TASKS TO COMPLETE –
1. Decide whether each statement agrees with the health care fraud article. Answer yes or no for each, quoting the deciding words of the article.
(a) The FBI set up its clinic in a suburb of Los Angeles.
(b) The FBI clinic is still operating.
(c) The owner of the orthopedic shoe store chain earned $9 million through fraudulent billing.
2. In the health care fraud article, how many retired agents posed as medical patients?
3. Translate this sentence from the health care fraud article into Spanish: "Investigators believe between three and 10 percent of health expenses around the United States are lost to fraud."

Americans spent more than $1 trillion on health care last year. Law enforcement officials say $270 billion of it may have been wasted on fraud.

Agents of the Federal Bureau of Investigation describe what they call the largest health care fraud probe in the country. It involved 250 retired agents who posed as medical patients and a clinic called Western Comprehensive Care, which agents set up in a suburb of Los Angeles.

Agent Dan Martino was in charge of the operation. "The focus of it, obviously, was an undercover operation to target those providers, that is, medical supply companies and clinical laboratories that wanted to engage in criminal activity. Those people were contacted, they came in, they offered us kickbacks in exchange for orders, prescriptions or durable medical equipment orders, certificates of medical necessity," he said. "And they would provide those kickbacks."

In addition to illegal under-the-counter payments, the clinics and companies sometimes submitted fraudulent bills directly to insurance companies and government health care programs. The FBI clinic is now closed, but the agents continue to probe as many as 15 criminal rings involved the fraud.

Investigators believe between three and 10 percent of health expenses around the United States are lost to fraud. They say $7.5 billion was lost in California to fraudulent claims last year, much of it in Los Angeles.

Another investigation targeted a Los Angeles chain of orthopedic shoe stores. FBI agent Jim Wedick said the owner worked with accomplices, one of them a doctor who issued unneeded prescriptions for corrective shoes. The owner then billed a government health program, earning $9 million through fraudulent billing.

MATERIAL SUPPLIED –
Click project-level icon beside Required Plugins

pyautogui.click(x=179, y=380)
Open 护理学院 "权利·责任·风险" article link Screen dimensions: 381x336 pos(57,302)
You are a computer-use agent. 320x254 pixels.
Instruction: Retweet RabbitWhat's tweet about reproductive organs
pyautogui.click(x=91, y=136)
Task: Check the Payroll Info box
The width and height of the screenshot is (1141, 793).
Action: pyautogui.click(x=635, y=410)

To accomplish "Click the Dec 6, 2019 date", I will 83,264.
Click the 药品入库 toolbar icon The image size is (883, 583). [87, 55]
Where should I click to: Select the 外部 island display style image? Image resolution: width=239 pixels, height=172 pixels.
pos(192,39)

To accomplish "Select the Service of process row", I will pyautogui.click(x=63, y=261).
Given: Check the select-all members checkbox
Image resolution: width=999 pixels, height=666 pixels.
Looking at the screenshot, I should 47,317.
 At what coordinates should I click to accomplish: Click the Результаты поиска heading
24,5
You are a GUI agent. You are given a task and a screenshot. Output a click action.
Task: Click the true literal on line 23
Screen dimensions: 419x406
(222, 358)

---

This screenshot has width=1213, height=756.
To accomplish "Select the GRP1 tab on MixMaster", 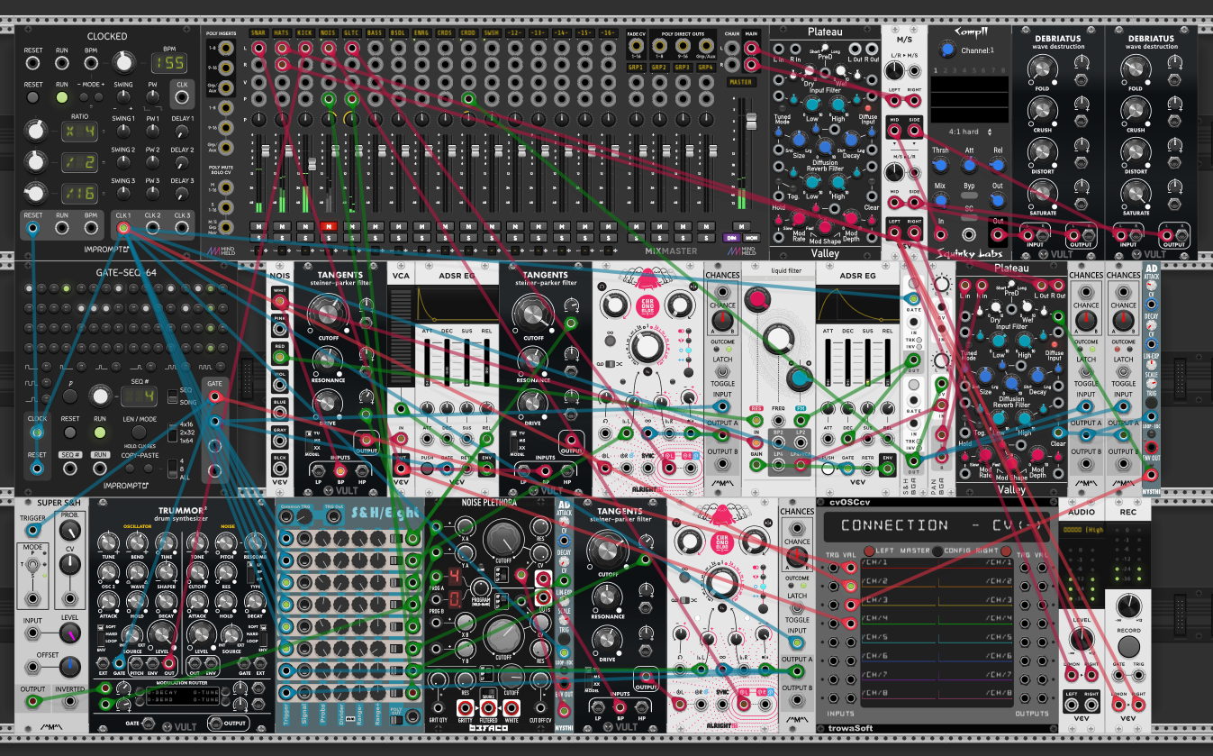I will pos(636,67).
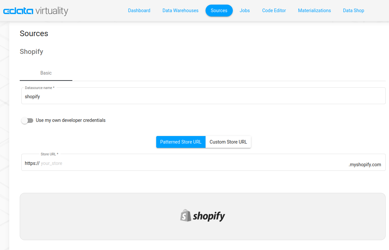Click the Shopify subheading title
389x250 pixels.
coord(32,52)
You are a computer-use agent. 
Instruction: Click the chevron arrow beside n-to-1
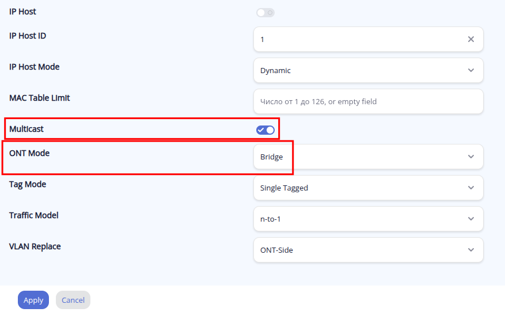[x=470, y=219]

---

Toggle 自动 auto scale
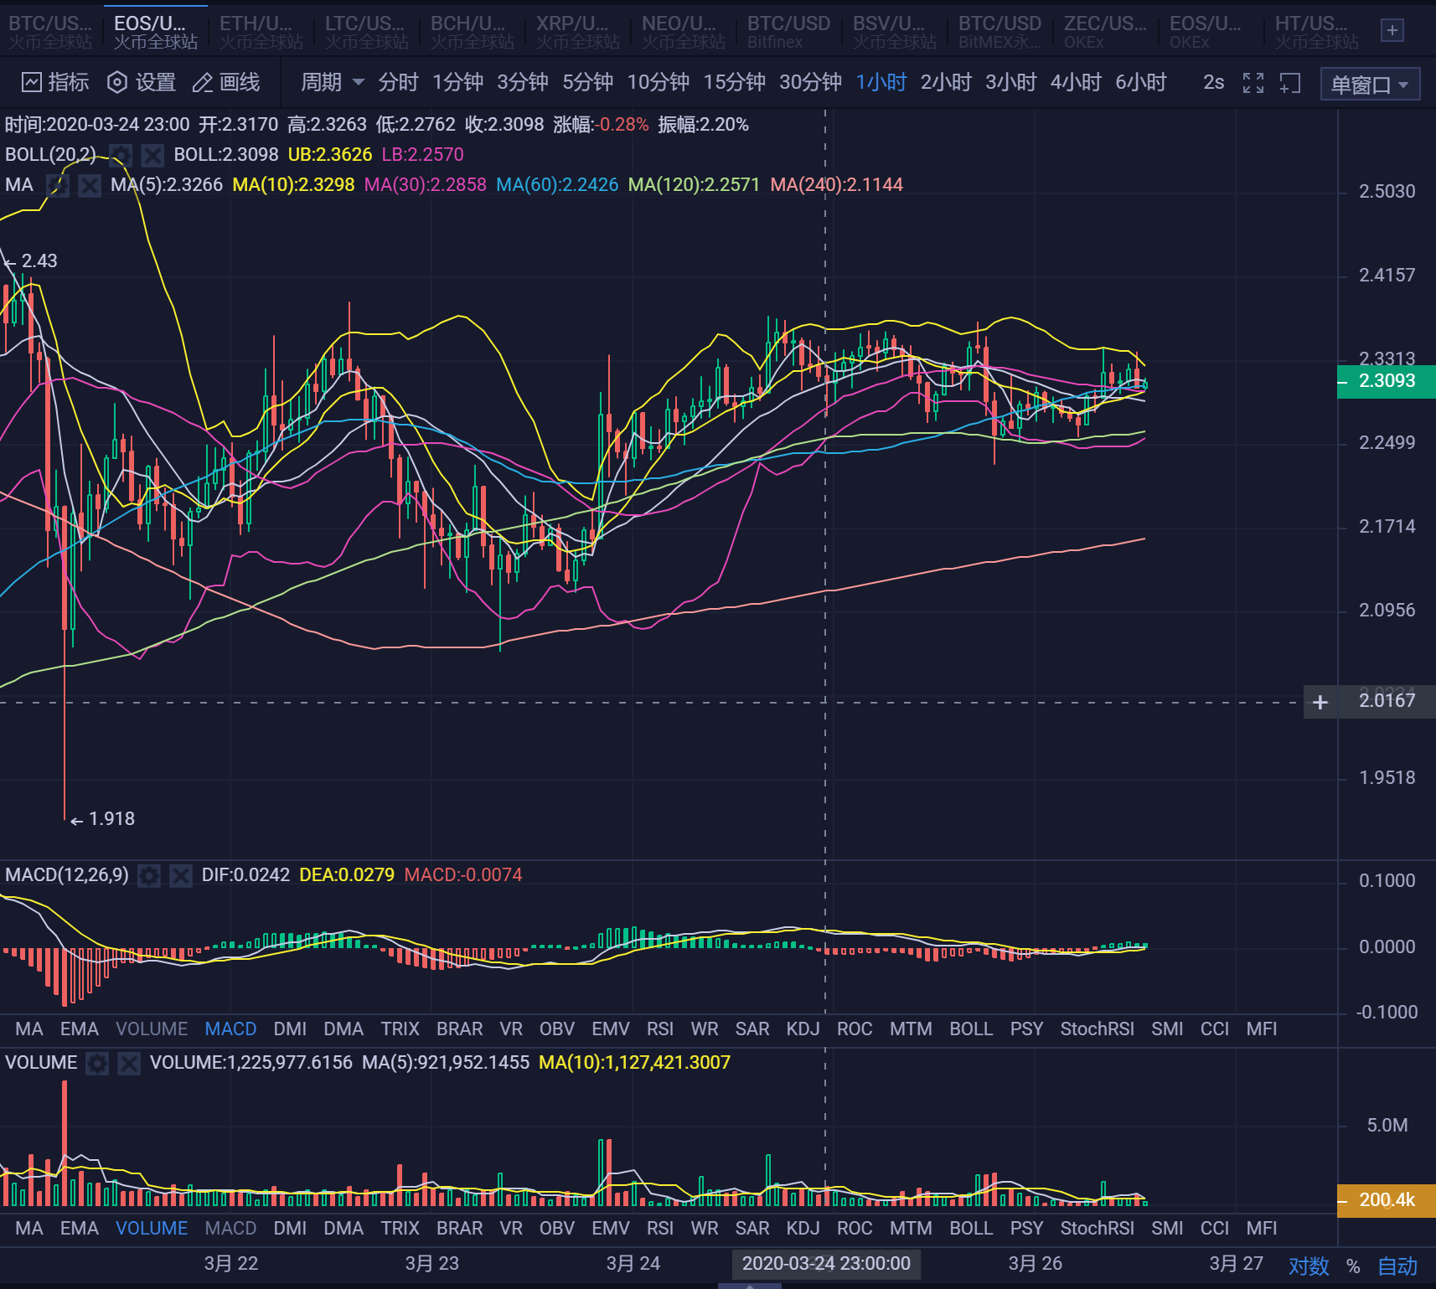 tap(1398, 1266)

ANSWERS TO THIS EXERCISE –
1.
(a) Yes: "which agents set up in a suburb of Los Angeles"
(b) No: "The FBI clinic is now closed"
(c) Yes: "earning $9 million through fraudulent billing"

2. 250 retired agents.

3. Los investigadores creen que entre el tres y el 10 por ciento de los gastos de salud en todo Estados Unidos se pierden por fraude.